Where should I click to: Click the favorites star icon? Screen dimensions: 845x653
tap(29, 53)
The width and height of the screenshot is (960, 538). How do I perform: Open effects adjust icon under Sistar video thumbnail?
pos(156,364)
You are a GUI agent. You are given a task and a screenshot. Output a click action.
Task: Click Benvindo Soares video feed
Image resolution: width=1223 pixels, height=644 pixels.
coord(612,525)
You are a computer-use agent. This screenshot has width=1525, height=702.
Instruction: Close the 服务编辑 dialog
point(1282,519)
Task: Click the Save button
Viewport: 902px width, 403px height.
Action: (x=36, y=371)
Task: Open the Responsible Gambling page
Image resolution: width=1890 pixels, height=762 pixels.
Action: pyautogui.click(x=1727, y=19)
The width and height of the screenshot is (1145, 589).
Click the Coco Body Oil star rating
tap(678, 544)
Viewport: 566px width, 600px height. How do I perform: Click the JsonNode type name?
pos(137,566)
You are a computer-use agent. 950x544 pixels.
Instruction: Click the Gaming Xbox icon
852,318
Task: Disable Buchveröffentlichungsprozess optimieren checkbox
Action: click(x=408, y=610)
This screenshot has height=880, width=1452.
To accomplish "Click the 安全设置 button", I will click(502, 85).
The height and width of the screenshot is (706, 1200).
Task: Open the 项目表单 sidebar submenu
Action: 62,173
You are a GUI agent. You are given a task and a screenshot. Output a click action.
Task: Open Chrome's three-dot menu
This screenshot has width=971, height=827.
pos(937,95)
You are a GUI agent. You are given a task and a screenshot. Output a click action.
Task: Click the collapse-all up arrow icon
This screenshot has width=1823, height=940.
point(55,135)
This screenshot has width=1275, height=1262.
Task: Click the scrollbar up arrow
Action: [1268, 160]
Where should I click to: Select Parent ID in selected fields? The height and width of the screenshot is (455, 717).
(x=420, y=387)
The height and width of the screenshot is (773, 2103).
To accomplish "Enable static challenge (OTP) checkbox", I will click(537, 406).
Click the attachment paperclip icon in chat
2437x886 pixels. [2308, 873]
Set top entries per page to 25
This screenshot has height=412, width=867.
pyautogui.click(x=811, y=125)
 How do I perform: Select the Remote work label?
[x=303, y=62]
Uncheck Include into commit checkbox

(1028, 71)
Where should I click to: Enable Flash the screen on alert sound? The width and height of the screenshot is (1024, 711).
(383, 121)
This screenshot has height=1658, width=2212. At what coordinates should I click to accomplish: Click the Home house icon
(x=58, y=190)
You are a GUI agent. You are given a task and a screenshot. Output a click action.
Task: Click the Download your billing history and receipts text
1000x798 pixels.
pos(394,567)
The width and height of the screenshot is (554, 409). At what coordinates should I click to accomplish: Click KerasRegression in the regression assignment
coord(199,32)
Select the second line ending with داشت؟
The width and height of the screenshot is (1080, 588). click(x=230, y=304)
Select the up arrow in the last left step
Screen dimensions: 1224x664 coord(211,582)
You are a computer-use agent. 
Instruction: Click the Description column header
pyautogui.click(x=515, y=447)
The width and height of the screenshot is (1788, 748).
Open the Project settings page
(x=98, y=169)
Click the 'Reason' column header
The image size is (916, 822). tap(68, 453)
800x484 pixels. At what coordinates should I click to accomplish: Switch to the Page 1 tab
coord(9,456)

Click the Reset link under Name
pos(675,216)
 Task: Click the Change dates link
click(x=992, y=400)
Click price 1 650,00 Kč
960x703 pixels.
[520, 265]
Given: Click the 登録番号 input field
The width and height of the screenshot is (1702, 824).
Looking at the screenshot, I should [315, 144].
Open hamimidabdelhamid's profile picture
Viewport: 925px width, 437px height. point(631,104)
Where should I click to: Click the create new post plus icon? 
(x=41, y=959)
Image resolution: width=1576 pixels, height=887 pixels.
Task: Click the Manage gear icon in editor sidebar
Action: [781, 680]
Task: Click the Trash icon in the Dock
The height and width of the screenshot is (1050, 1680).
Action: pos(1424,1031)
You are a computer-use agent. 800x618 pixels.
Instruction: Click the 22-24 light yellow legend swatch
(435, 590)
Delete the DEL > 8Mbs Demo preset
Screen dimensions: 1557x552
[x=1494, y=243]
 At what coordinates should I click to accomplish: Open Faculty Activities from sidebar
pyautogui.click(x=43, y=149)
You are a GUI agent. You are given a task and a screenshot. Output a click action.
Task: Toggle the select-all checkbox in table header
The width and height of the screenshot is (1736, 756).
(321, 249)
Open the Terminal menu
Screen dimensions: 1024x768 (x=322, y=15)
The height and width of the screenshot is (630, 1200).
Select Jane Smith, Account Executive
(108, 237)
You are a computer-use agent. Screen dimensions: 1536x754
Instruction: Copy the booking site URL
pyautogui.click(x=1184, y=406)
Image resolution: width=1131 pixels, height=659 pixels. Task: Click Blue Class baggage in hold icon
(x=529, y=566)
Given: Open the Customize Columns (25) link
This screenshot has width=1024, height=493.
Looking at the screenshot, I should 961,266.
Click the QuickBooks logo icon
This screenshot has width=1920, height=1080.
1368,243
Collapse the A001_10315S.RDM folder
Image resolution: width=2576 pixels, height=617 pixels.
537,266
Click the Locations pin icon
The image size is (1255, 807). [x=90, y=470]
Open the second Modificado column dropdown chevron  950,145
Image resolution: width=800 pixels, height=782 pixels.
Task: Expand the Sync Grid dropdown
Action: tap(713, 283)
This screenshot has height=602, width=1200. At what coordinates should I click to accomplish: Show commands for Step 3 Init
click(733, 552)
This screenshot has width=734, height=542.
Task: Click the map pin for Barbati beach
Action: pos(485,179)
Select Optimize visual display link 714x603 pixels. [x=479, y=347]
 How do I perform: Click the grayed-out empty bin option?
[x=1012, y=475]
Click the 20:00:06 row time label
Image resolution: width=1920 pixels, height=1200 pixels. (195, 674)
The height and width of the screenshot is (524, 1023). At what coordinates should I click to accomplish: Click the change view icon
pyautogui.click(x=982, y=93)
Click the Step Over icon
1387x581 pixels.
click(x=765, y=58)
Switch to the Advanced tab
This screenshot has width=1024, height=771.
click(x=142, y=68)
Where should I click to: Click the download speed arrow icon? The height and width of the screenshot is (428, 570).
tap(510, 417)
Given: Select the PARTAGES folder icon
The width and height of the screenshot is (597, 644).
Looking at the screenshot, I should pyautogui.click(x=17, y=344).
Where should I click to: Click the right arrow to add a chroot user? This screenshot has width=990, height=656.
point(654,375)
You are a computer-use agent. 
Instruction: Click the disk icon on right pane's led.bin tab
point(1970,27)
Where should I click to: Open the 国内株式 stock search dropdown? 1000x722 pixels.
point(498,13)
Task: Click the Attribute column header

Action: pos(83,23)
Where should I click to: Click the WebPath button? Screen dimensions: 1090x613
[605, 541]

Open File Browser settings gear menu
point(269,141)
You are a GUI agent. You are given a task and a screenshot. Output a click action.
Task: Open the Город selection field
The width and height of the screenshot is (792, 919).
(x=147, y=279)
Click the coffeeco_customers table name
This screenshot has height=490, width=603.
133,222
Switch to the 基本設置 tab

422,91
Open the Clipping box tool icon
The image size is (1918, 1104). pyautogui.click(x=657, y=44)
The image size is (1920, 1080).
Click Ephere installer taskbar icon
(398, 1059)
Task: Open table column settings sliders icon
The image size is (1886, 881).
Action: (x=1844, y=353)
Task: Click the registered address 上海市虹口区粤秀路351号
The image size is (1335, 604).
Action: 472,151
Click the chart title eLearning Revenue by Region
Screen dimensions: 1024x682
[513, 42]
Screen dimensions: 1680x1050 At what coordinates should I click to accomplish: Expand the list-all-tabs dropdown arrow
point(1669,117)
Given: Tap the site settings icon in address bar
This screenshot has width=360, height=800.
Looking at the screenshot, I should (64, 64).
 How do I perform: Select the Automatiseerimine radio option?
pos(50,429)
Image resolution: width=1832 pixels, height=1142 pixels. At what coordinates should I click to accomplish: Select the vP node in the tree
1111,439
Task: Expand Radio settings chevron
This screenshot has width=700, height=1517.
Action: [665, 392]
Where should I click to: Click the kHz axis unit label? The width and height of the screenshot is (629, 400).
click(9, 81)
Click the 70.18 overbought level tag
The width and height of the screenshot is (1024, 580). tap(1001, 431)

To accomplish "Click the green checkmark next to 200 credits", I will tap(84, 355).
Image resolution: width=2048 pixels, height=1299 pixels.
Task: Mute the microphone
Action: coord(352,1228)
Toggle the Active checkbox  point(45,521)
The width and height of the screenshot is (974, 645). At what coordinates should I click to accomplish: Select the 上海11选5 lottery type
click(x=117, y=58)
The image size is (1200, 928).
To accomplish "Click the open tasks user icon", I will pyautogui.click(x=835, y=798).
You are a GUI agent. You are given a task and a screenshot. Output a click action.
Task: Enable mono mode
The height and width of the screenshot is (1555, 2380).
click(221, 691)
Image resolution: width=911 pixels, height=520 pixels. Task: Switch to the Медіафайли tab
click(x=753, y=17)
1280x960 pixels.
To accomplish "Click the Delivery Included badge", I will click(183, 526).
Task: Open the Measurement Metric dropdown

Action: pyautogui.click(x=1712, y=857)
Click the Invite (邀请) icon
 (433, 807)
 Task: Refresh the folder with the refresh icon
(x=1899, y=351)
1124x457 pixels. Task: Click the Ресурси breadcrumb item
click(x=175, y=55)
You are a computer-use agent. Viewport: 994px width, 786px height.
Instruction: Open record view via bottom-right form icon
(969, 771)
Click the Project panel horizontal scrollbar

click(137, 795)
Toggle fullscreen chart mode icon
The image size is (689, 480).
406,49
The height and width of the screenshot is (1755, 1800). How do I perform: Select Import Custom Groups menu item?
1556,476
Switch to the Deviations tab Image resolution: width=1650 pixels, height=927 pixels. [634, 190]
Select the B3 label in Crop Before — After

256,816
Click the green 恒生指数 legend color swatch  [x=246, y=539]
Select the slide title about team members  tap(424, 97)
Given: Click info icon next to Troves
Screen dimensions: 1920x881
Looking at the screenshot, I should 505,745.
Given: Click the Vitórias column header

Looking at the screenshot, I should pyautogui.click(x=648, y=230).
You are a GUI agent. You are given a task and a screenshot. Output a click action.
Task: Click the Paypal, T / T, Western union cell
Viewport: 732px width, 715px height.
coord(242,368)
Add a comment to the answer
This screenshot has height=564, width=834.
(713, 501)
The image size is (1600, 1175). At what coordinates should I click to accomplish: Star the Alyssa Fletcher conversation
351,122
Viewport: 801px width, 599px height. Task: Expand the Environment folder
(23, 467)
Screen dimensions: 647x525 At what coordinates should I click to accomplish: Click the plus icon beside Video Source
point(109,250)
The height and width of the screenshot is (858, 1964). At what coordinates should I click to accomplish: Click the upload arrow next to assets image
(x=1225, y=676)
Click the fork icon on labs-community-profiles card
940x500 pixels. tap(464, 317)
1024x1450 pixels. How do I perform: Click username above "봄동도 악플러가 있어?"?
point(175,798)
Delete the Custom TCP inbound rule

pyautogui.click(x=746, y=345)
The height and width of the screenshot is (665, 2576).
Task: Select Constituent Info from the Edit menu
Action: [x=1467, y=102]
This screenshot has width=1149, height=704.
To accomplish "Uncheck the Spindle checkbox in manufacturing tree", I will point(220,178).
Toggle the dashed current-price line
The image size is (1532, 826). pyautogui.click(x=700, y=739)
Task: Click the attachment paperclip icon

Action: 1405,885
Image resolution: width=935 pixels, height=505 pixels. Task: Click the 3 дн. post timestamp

----

▸ EXERCISE DETAILS
Copy out the records word for word, covering the stretch from the line containing "Toggle the dashed current-price line" through the end of the records.

▸ SOLVED PROBLEM
Toggle the dashed current-price line
The image size is (1532, 826). pyautogui.click(x=700, y=739)
Task: Click the attachment paperclip icon

Action: 1405,885
Image resolution: width=935 pixels, height=505 pixels. Task: Click the 3 дн. post timestamp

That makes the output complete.